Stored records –
======

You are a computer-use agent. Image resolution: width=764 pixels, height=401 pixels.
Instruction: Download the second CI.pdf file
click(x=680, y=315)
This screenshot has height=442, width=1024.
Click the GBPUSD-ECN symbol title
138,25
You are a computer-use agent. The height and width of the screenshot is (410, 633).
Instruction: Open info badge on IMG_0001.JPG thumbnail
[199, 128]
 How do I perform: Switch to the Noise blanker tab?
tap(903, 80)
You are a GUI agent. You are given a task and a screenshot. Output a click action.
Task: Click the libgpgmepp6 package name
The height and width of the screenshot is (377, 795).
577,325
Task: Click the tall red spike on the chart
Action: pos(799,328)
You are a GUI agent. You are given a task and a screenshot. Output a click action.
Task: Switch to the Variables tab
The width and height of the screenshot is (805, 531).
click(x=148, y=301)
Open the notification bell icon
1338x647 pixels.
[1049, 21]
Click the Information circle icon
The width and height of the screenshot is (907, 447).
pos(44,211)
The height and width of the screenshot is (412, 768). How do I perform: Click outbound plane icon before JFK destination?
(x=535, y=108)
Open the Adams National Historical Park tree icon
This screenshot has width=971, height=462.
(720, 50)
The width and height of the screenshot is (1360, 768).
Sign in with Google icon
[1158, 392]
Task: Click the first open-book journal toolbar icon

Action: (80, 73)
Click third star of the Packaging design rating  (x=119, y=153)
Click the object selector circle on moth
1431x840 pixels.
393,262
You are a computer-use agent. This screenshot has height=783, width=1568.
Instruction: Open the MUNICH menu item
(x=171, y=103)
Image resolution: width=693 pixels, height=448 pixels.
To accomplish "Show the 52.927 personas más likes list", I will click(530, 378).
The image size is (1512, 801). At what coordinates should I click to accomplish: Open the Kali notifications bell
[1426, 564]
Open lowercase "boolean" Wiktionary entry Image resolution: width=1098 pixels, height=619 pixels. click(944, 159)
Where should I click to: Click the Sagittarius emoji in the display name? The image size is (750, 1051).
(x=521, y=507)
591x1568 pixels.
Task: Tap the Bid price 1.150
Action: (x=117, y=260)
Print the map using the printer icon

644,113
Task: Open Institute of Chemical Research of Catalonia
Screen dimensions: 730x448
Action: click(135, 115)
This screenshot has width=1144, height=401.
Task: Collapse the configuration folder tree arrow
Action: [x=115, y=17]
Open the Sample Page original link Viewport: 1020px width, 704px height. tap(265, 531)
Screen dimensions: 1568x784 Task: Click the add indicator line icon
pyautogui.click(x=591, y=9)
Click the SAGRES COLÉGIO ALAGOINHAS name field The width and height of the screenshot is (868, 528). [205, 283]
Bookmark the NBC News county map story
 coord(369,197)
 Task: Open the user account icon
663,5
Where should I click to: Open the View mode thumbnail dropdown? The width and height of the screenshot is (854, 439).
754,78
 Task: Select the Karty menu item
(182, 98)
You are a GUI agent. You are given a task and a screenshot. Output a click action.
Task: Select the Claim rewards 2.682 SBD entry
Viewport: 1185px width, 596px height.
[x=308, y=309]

======

REQUIRED WORK – With no line skipped, copy the entries exactly as written.

RESPONSE –
You are a computer-use agent. Image resolution: width=764 pixels, height=401 pixels.
Instruction: Download the second CI.pdf file
click(x=680, y=315)
This screenshot has height=442, width=1024.
Click the GBPUSD-ECN symbol title
138,25
You are a computer-use agent. The height and width of the screenshot is (410, 633).
Instruction: Open info badge on IMG_0001.JPG thumbnail
[199, 128]
 How do I perform: Switch to the Noise blanker tab?
tap(903, 80)
You are a GUI agent. You are given a task and a screenshot. Output a click action.
Task: Click the libgpgmepp6 package name
The height and width of the screenshot is (377, 795).
577,325
Task: Click the tall red spike on the chart
Action: pos(799,328)
You are a GUI agent. You are given a task and a screenshot. Output a click action.
Task: Switch to the Variables tab
The width and height of the screenshot is (805, 531).
click(x=148, y=301)
Open the notification bell icon
1338x647 pixels.
[1049, 21]
Click the Information circle icon
The width and height of the screenshot is (907, 447).
pos(44,211)
The height and width of the screenshot is (412, 768). How do I perform: Click outbound plane icon before JFK destination?
(x=535, y=108)
Open the Adams National Historical Park tree icon
This screenshot has width=971, height=462.
(720, 50)
The width and height of the screenshot is (1360, 768).
Sign in with Google icon
[1158, 392]
Task: Click the first open-book journal toolbar icon

Action: (80, 73)
Click third star of the Packaging design rating  (x=119, y=153)
Click the object selector circle on moth
1431x840 pixels.
393,262
You are a computer-use agent. This screenshot has height=783, width=1568.
Instruction: Open the MUNICH menu item
(x=171, y=103)
Image resolution: width=693 pixels, height=448 pixels.
To accomplish "Show the 52.927 personas más likes list", I will click(530, 378).
The image size is (1512, 801). At what coordinates should I click to accomplish: Open the Kali notifications bell
[1426, 564]
Open lowercase "boolean" Wiktionary entry Image resolution: width=1098 pixels, height=619 pixels. click(944, 159)
Where should I click to: Click the Sagittarius emoji in the display name? The image size is (750, 1051).
(x=521, y=507)
591x1568 pixels.
Task: Tap the Bid price 1.150
Action: (x=117, y=260)
Print the map using the printer icon

644,113
Task: Open Institute of Chemical Research of Catalonia
Screen dimensions: 730x448
Action: click(135, 115)
This screenshot has width=1144, height=401.
Task: Collapse the configuration folder tree arrow
Action: [x=115, y=17]
Open the Sample Page original link Viewport: 1020px width, 704px height. tap(265, 531)
Screen dimensions: 1568x784 Task: Click the add indicator line icon
pyautogui.click(x=591, y=9)
Click the SAGRES COLÉGIO ALAGOINHAS name field The width and height of the screenshot is (868, 528). [205, 283]
Bookmark the NBC News county map story
 coord(369,197)
 Task: Open the user account icon
663,5
Where should I click to: Open the View mode thumbnail dropdown? The width and height of the screenshot is (854, 439).
754,78
 Task: Select the Karty menu item
(182, 98)
You are a GUI agent. You are given a task and a screenshot. Output a click action.
Task: Select the Claim rewards 2.682 SBD entry
Viewport: 1185px width, 596px height.
[x=308, y=309]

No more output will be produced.